1: call definition
2: how call works
3: call vs put
4: example of call

Opening information:

Call means activities of bringing or requesting someone to talk to you, but the call word does not represent the general meaning of call.

Now let’s have a look at what is a call, how a call works in the public market, and what the difference a call and a put, Finally one example of the call.

1: Call definition

When comes to the public market, the call is not calling or saying or specifying someone’s name to talk about some matter, instead, it represents one of the ideas to agree on one of the agreement contracts by paying some amount of premium for one item.

The item would be any kind of security of the stock market and the premium would be any amount which is paid to that security as a bet amount.

Where this call choice is not used for purchasing any shares instead they are used to bet that certain security would be raised in the predetermined time or not. So now let’s dive into know how the call works inside the public market.

2: how call works

To understand the call word, we need to understand four things: contract agreement, premium, option writer, and security.

Security means it could represent any kind of stock and debt instruments, using any kind of securities to run the speculation.

Clearly, instead of speculating on the real security, the people who own the security would speculate the rights or authority of the owned security to the other people.

To provide the rights or authority of the stock they own, they created a contract agreement, and the people who agreed to their contract would need to act on behalf of the contract stated.

The contract agreement is not one deal, despite the contract agreement would vary based on the contract provider.
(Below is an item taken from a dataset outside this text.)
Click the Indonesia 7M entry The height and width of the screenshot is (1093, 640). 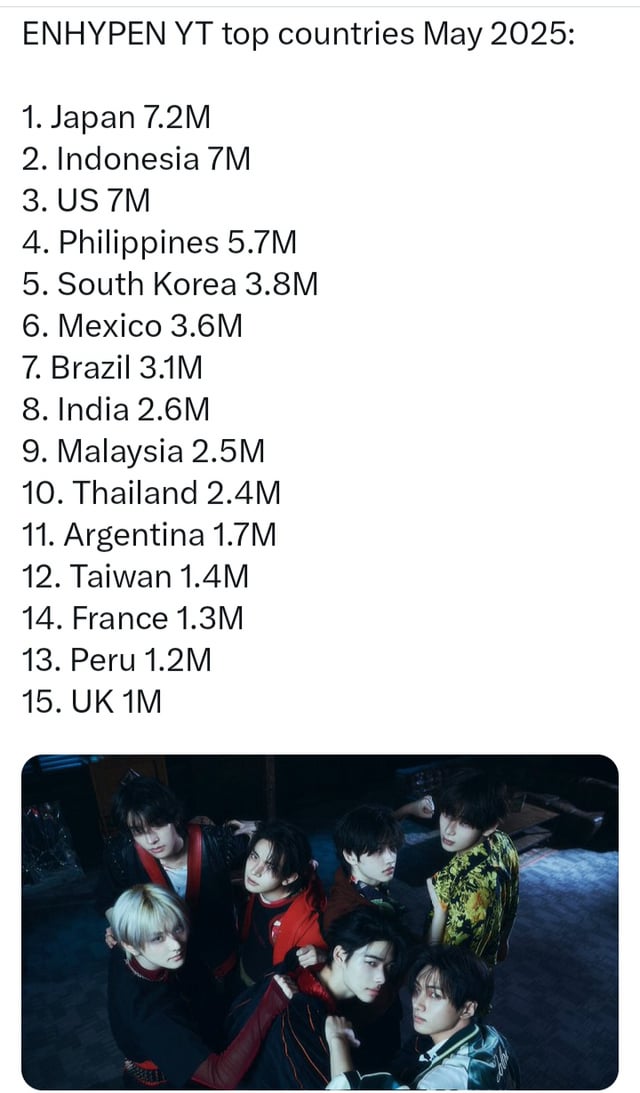[136, 159]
The contract provider is the contract writer, they write different types of contracts, so we normally call them option writers or choice writers. But look don’t be confused, this option writer is the one who provides rights or authority for their owned security.

Among the different contract agreements, there is one contract agreement that states that for any trader of speculators who bet on the Current security price, The Current security price would become as strike price or vetted price of such speculator.

After the agreed deal if the future price of the stock is high above the strike price or better price, the option writer would need to pay the amount of price which is above the strike price.

Or if the future price is lesser than the strike price of the speculators, then the whole bet amount would be for an option provider, which means who agreed to provide authority of the remaining amount which is above the strike price.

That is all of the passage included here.